The method we have proposed is computationally intensive since it realigns every read to at least two candidate haplotypes. The complexity is dominated by the product of the total number of candidate variants, the number of candidate haplotypes per window, the number of reads to be realigned, the length of the reads, and the length of the candidate haplotypes. The total compute time for analyzing all 225,648 candidate indels identified by the BWA read mapper for 10 individuals at 40× read-depth in a 10-Mb region was 293,403 CPU sec, or equivalently ∼1 sec per candidate variant (at this read-depth). Although we cannot change the inherent complexity of our proposed approach, we believe that by improving and optimizing the implementation, the compute times of Dindel can be significantly reduced. Another promising direction will be to prefilter the set of candidate indels using a faster method that is sensitive but not highly specific.

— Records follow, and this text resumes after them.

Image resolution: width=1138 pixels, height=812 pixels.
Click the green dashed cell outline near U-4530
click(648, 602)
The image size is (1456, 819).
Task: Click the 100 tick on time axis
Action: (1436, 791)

On simulated data we have shown that Dindel achieved false discovery rates lower than 0.5%. However, on the real data sets our estimates of the false discovery rates through comparisons with capillary sequence data were consistently higher, of the order of 2% − 5%. Our genotype concordance was lower than results that have been reported for SNPs (e.g., Li et al. 2009b; Ng et al. 2010). Both in the whole-genome resequencing study and the targeted resequencing study, the main source of false-positives were cases where the short-read data did have a number of reads with high mapping quality supporting the indel event, but where the capillary data clearly showed no evidence. It is likely that at least some of these cases are errors in the capillary data, in particular for PCR-product resequencing, where allelic drop-out can result in an undercall. Errors in the short read data could be due to mapping errors: a pair of reads that has been mapped to wrong genomic region, or a pair of reads from novel sequence not present in the reference but similar to the region where the indel is called. These errors are very difficult to correct by realignment, as the assumption is that the reads have been mapped to at least approximately the correct region. Another possible explanation for increased false-positive rates is underestimation of sequencing error indel rates outside of homopolymer runs. This is a problem we aim to address in future research. Finally, for the targeted resequencing study we considered another source of potential errors is contamination in the multiplexed samples being sequenced, or in the multiplex tag decoding.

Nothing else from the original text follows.